7. Accreditations and quality

Accreditations can help to find Business Schools which are proven to offer programs of high quality. The three best known accreditation bodies for management Masters are EQUIS, AACSB and FIBAA.

    EQUIS (European Quality Improvement System) has existed since 1997, the accreditation was brought to life by the European Foundation for Management Development. This is a European standard for Business Schools.
    On the other hand AACSB (Association to Advance Collegiate Schools of Business) is given out internationally by AACSB, who has got Harvard as one of its founder members. This accreditation is probably the most important worldwide.
    Finally the FIBAA (Foundation for International Business Administration Accreditation) is a tri-national foundation (Germany, Austria, Switzerland) which also certifies the quality of degree courses.

It is noteworthy that EQUIS and AACSB give their accreditation to the whole institution, while FIBAA only awards single programs. That means, if a Business School has the EQUIS accreditation it is valid for all the programs this institution offers.

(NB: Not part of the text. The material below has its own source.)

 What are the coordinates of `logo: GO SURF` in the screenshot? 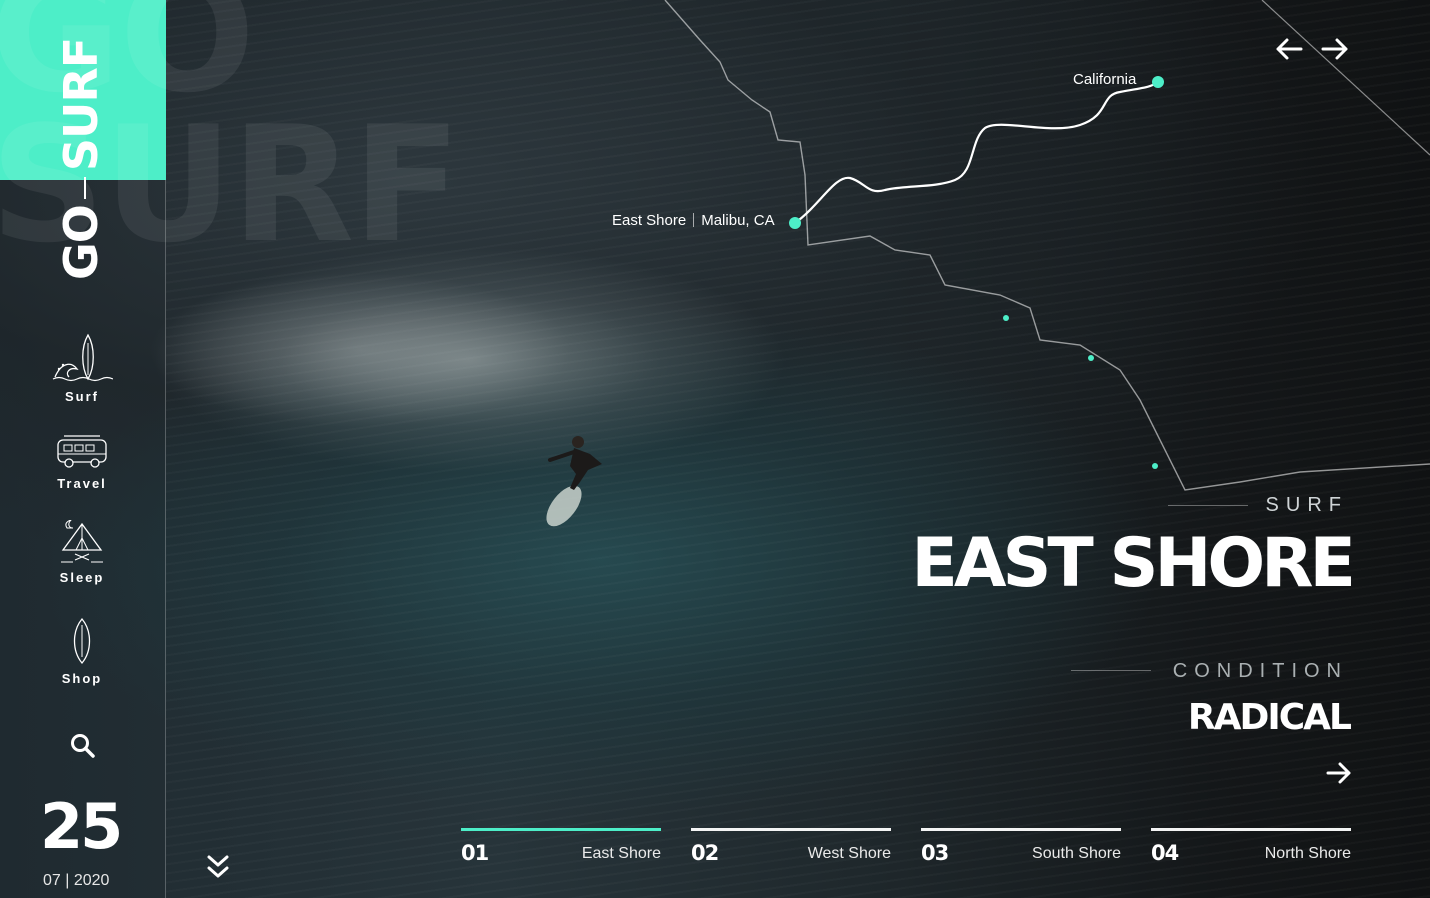 It's located at (81, 140).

Though if for example the MBA program of a university receives the Fibaa accreditation this doesn’t inevitably mean that the MIM program received it as well – and vice versa.

Those individuals who aim for an international career should also pay attention if the Master in Management degree course has an international accreditation. For someone who ‘only’ wants to work in the German speaking area a degree course which is ‘only’ awarded from Fibaa doesn’t need to be bad.

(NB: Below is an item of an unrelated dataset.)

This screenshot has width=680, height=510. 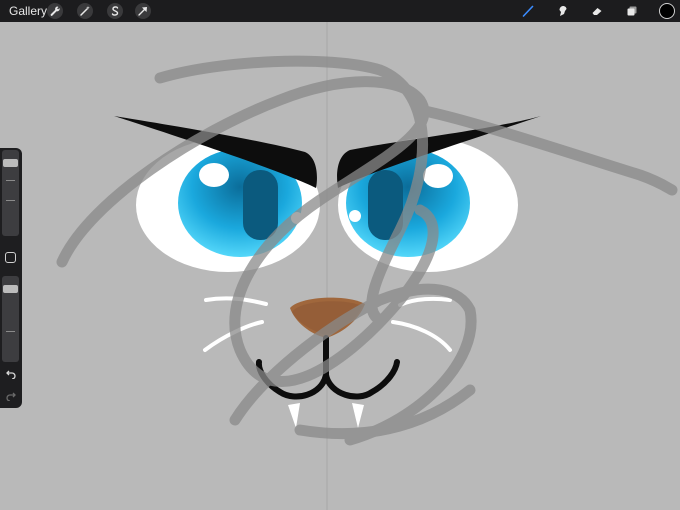 What do you see at coordinates (438, 176) in the screenshot?
I see `right-eye-highlight` at bounding box center [438, 176].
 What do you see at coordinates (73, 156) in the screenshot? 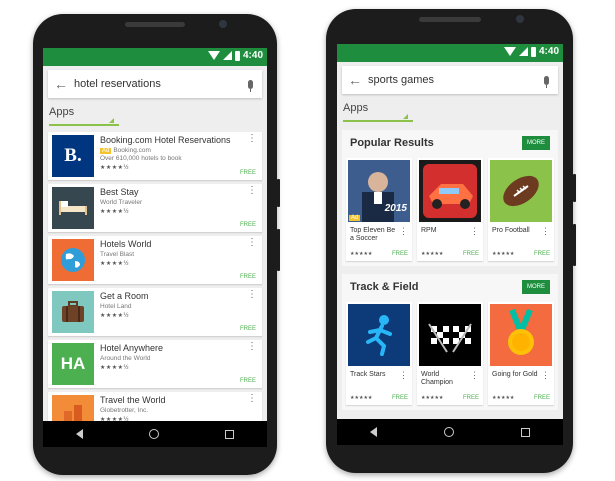
I see `booking-b-icon: B.` at bounding box center [73, 156].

It costs the universities a lot of time and effort to obtain these three accreditations because a large amount of formalities have to be dealt with, visits of the universities by inspectors take place and firm standards concerning the curriculum and many other categories have got to be abided or still need to be established. That is why often universities say that an accreditation is "in progress". This process can take quite a while and in the end, you as an applicant won’t know what the outcome will be. That’s why it is good for you to choose a university which already has at least one of these accreditations. If the university is just in progress to get another one: so much the better.

8. Reputation and rankings

What reputation a university has cannot only be read out of the seals of accreditation, but also out of which place they have achieved in rankings. The Master in Management Ranking of the Financial Times is to be named here in particular. It evaluates the Master degree courses prior to the salary of alumni three years after their degree, to their position in their company and their world wide mobility. Also the internationality of the students and the relation between tuition fees and the expected salaries are taken into account.

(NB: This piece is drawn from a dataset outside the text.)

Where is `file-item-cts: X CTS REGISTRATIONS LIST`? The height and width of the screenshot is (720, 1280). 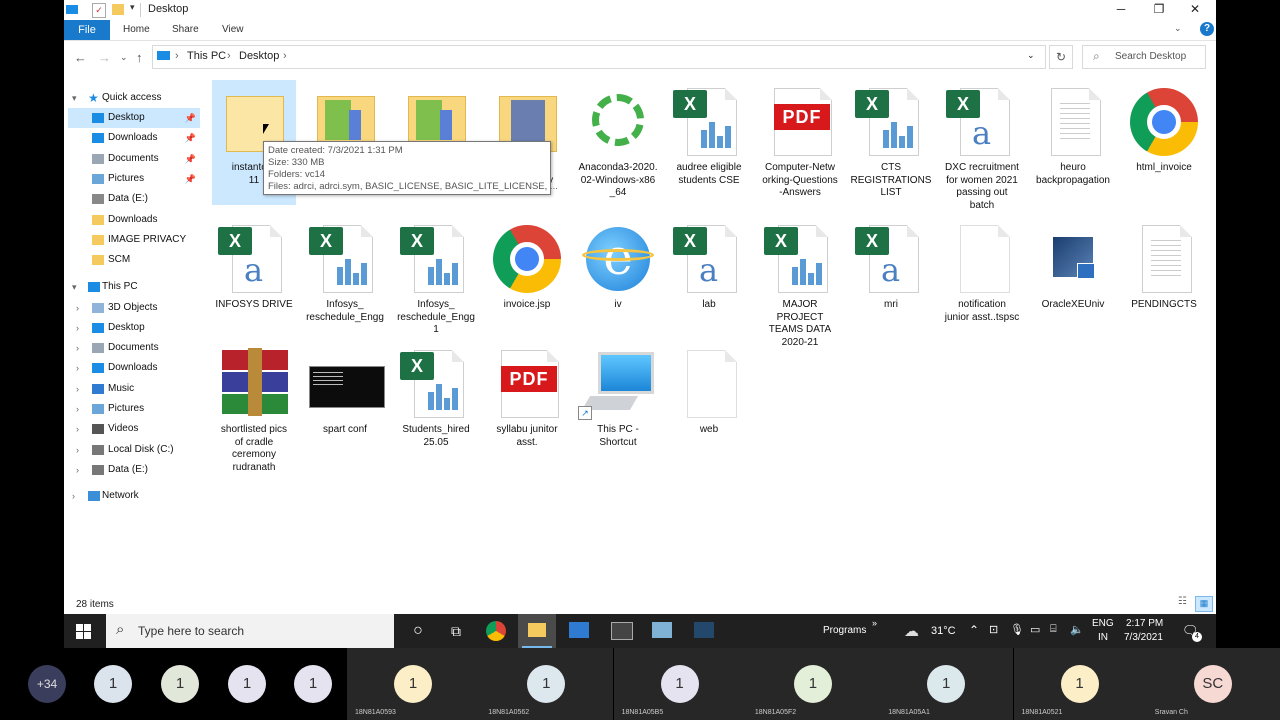
file-item-cts: X CTS REGISTRATIONS LIST is located at coordinates (891, 142).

As you can see, rankings cover specific aspects of the programs. That’s why they should basically be approached with caution. Nevertheless you can make the most out of them for your own purposes. If someone for example wants to take the Financial Times Ranking as a guide to find the most appropriate Master in Management for himself he should think beforehand about which criteria really are most important for him. Next to the overall position of a program the ranking also shows the position of all the sub items. For those people for who internationality for example is especially important they should go for one of the universities that scored well in the according evaluation criteria. So mainly rankings take over the work to check many criteria for students, which maybe they couldn’t easily check themselves. There may even be reasons to choose a program that is not included in the rankings.

9. Listen to your gut feeling

Many criteria important to the individual can best be evaluated by reading the curriculum carefully and by visiting the university in question. If there is the offer to attend a lecture you should really seize this opportunity. Thereby you don’t only get to know the methods of teaching and the atmosphere in the university, but you will also meet students with whom you can exchange information yourself which goes beyond the marketing statements of glossy brochures.